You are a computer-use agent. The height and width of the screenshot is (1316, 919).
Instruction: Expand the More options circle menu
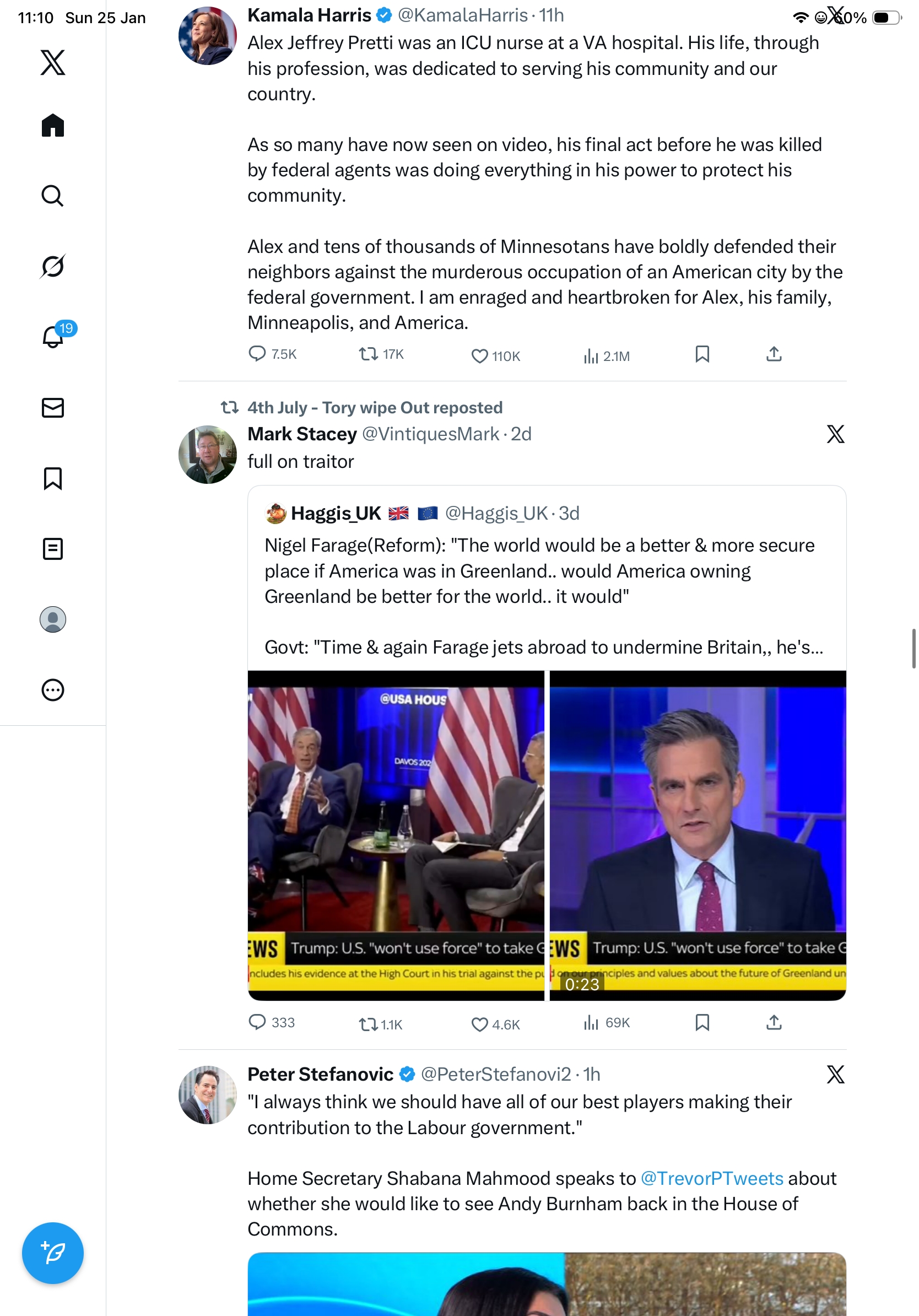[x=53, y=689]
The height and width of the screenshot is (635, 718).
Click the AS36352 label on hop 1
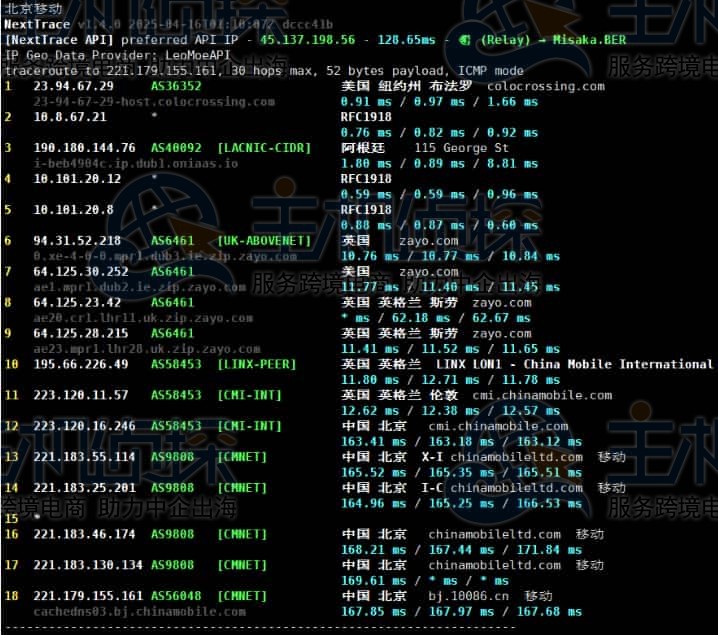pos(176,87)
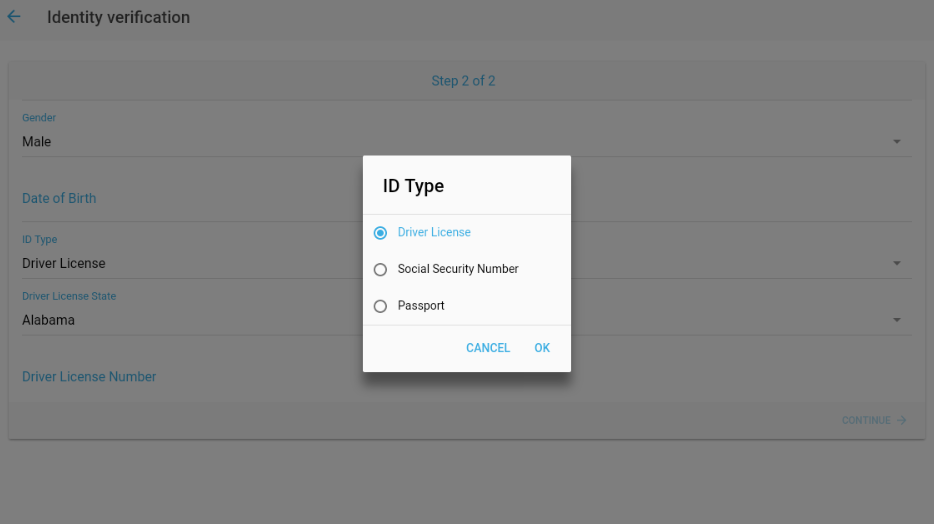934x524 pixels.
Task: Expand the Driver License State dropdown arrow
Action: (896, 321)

..........

**WHAT IS BEING ASKED**
Recopy the whole listing above precisely, excluding images.

**EXERCISE ANSWER**
You are a computer-use agent. The height and width of the screenshot is (1316, 919).
Instruction: Expand the More options circle menu
[x=53, y=689]
The height and width of the screenshot is (635, 718).
Click the AS36352 label on hop 1
pos(176,87)
934x524 pixels.
Task: Expand the Driver License State dropdown arrow
Action: (896, 321)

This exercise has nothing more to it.